圖4 酸化、低氧對大黃魚肝臟MDA含量的影響Fig.4 Effect of acidification and hypoxia on liver MDA content of Larimichthys crocea

酸化以及低氧對大黃魚肝臟MDA含量各時期影響的交互作用分析結果見表4。
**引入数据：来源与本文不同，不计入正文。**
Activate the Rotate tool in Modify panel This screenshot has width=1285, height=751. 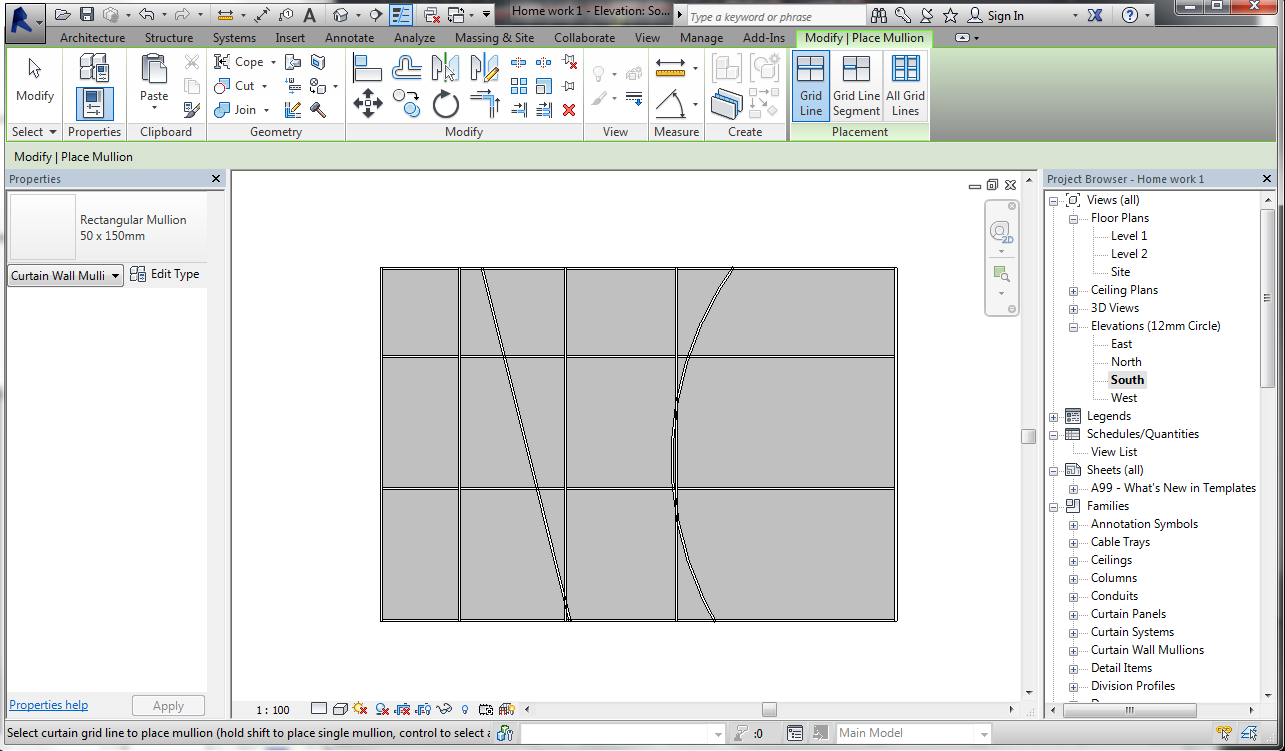(x=444, y=103)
從表4可以看出，僅從單一因子而言，低氧在3、6、12、24、48、96 h和7、30 d時對大黃魚肝臟MDA含量具有極顯著性影響（P＜0.01）；酸化在3、6、12、48、96 h和7、15、30 d時對大黃魚肝臟MDA含量具有極顯著性影響（P＜0.01），3 h時存在顯著性影響（P＜0.05）；酸化-低氧的交互作用在6、12、24、48、96 h和7、15、30 d時對大黃魚肝臟MDA含量表現出了極顯著性影響（P＜0.01）。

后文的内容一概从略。